WHAT THE TASK ASKS:
Nothing but the data below, returned exactly, should appear in the answer.

*** Begin section ***

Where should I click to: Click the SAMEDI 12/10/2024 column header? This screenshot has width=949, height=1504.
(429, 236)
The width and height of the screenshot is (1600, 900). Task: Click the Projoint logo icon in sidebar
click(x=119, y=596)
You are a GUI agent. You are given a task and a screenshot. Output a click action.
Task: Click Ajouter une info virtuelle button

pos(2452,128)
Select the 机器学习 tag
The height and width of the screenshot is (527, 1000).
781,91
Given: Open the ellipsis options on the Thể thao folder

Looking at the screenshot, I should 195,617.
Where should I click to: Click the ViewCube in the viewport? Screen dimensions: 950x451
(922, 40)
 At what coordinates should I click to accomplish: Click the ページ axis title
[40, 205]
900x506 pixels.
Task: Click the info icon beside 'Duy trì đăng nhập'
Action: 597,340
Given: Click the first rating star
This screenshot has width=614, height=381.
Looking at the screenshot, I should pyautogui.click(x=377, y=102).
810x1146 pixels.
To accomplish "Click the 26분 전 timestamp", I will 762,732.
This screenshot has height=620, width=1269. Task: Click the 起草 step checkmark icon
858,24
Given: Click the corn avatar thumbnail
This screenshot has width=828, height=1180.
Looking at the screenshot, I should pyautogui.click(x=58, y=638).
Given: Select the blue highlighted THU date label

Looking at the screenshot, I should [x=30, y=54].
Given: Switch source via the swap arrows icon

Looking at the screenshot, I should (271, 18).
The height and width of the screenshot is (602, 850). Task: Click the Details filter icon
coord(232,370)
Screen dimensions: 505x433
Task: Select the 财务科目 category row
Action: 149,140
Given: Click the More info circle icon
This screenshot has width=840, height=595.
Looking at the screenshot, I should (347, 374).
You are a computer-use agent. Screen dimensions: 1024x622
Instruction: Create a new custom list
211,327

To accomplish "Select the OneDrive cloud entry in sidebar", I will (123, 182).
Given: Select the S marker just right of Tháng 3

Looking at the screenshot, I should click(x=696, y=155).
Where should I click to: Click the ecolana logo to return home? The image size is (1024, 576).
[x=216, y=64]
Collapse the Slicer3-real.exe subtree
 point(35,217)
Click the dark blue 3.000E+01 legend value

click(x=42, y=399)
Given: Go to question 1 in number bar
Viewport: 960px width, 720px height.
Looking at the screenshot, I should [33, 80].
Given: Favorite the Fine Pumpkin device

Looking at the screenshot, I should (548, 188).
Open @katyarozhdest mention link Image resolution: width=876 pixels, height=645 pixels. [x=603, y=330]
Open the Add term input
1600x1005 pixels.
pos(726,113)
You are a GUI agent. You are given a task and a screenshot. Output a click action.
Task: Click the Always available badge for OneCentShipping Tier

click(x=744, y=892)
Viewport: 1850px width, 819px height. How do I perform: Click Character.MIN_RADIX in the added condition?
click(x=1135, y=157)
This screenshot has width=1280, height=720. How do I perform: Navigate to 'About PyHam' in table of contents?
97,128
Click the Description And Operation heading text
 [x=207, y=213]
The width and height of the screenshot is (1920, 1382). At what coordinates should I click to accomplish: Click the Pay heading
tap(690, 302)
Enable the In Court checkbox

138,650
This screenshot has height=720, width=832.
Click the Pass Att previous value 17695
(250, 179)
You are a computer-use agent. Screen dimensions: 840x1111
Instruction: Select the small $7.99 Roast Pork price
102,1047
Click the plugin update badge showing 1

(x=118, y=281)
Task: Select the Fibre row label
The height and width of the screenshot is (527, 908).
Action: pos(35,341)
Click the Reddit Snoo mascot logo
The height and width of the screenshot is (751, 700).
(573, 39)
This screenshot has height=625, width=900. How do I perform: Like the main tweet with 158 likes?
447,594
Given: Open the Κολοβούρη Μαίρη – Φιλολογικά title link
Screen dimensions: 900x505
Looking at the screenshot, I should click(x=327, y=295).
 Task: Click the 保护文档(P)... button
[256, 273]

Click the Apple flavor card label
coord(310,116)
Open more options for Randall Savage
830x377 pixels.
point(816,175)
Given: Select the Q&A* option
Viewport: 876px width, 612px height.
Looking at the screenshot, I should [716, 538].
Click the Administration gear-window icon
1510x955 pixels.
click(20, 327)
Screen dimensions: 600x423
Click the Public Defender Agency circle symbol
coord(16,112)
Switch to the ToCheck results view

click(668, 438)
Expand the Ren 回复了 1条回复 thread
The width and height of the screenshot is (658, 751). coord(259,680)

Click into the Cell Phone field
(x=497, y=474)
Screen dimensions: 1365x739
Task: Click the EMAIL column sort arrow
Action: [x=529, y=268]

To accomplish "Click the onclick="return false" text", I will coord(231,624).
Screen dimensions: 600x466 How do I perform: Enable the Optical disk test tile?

*** End section ***

SOLUTION TO THE EXERCISE:
Where should I click to: Click the SAMEDI 12/10/2024 column header? This screenshot has width=949, height=1504.
(429, 236)
The width and height of the screenshot is (1600, 900). Task: Click the Projoint logo icon in sidebar
click(x=119, y=596)
You are a GUI agent. You are given a task and a screenshot. Output a click action.
Task: Click Ajouter une info virtuelle button

pos(2452,128)
Select the 机器学习 tag
The height and width of the screenshot is (527, 1000).
781,91
Given: Open the ellipsis options on the Thể thao folder

Looking at the screenshot, I should 195,617.
Where should I click to: Click the ViewCube in the viewport? Screen dimensions: 950x451
(922, 40)
 At what coordinates should I click to accomplish: Click the ページ axis title
[40, 205]
900x506 pixels.
Task: Click the info icon beside 'Duy trì đăng nhập'
Action: 597,340
Given: Click the first rating star
This screenshot has width=614, height=381.
Looking at the screenshot, I should pyautogui.click(x=377, y=102).
810x1146 pixels.
To accomplish "Click the 26분 전 timestamp", I will 762,732.
This screenshot has height=620, width=1269. Task: Click the 起草 step checkmark icon
858,24
Given: Click the corn avatar thumbnail
This screenshot has width=828, height=1180.
Looking at the screenshot, I should pyautogui.click(x=58, y=638).
Given: Select the blue highlighted THU date label

Looking at the screenshot, I should [x=30, y=54].
Given: Switch source via the swap arrows icon

Looking at the screenshot, I should (271, 18).
The height and width of the screenshot is (602, 850). Task: Click the Details filter icon
coord(232,370)
Screen dimensions: 505x433
Task: Select the 财务科目 category row
Action: 149,140
Given: Click the More info circle icon
This screenshot has width=840, height=595.
Looking at the screenshot, I should (347, 374).
You are a computer-use agent. Screen dimensions: 1024x622
Instruction: Create a new custom list
211,327

To accomplish "Select the OneDrive cloud entry in sidebar", I will (123, 182).
Given: Select the S marker just right of Tháng 3

Looking at the screenshot, I should click(x=696, y=155).
Where should I click to: Click the ecolana logo to return home? The image size is (1024, 576).
[x=216, y=64]
Collapse the Slicer3-real.exe subtree
 point(35,217)
Click the dark blue 3.000E+01 legend value

click(x=42, y=399)
Given: Go to question 1 in number bar
Viewport: 960px width, 720px height.
Looking at the screenshot, I should [33, 80].
Given: Favorite the Fine Pumpkin device

Looking at the screenshot, I should (548, 188).
Open @katyarozhdest mention link Image resolution: width=876 pixels, height=645 pixels. [x=603, y=330]
Open the Add term input
1600x1005 pixels.
pos(726,113)
You are a GUI agent. You are given a task and a screenshot. Output a click action.
Task: Click the Always available badge for OneCentShipping Tier

click(x=744, y=892)
Viewport: 1850px width, 819px height. How do I perform: Click Character.MIN_RADIX in the added condition?
click(x=1135, y=157)
This screenshot has width=1280, height=720. How do I perform: Navigate to 'About PyHam' in table of contents?
97,128
Click the Description And Operation heading text
 [x=207, y=213]
The width and height of the screenshot is (1920, 1382). At what coordinates should I click to accomplish: Click the Pay heading
tap(690, 302)
Enable the In Court checkbox

138,650
This screenshot has height=720, width=832.
Click the Pass Att previous value 17695
(250, 179)
You are a computer-use agent. Screen dimensions: 840x1111
Instruction: Select the small $7.99 Roast Pork price
102,1047
Click the plugin update badge showing 1

(x=118, y=281)
Task: Select the Fibre row label
The height and width of the screenshot is (527, 908).
Action: pos(35,341)
Click the Reddit Snoo mascot logo
The height and width of the screenshot is (751, 700).
(573, 39)
This screenshot has height=625, width=900. How do I perform: Like the main tweet with 158 likes?
447,594
Given: Open the Κολοβούρη Μαίρη – Φιλολογικά title link
Screen dimensions: 900x505
Looking at the screenshot, I should click(x=327, y=295).
 Task: Click the 保护文档(P)... button
[256, 273]

Click the Apple flavor card label
coord(310,116)
Open more options for Randall Savage
830x377 pixels.
point(816,175)
Given: Select the Q&A* option
Viewport: 876px width, 612px height.
Looking at the screenshot, I should [716, 538].
Click the Administration gear-window icon
1510x955 pixels.
click(20, 327)
Screen dimensions: 600x423
Click the Public Defender Agency circle symbol
coord(16,112)
Switch to the ToCheck results view

click(668, 438)
Expand the Ren 回复了 1条回复 thread
The width and height of the screenshot is (658, 751). coord(259,680)

Click into the Cell Phone field
(x=497, y=474)
Screen dimensions: 1365x739
Task: Click the EMAIL column sort arrow
Action: [x=529, y=268]

To accomplish "Click the onclick="return false" text", I will coord(231,624).
Screen dimensions: 600x466 How do I perform: Enable the Optical disk test tile?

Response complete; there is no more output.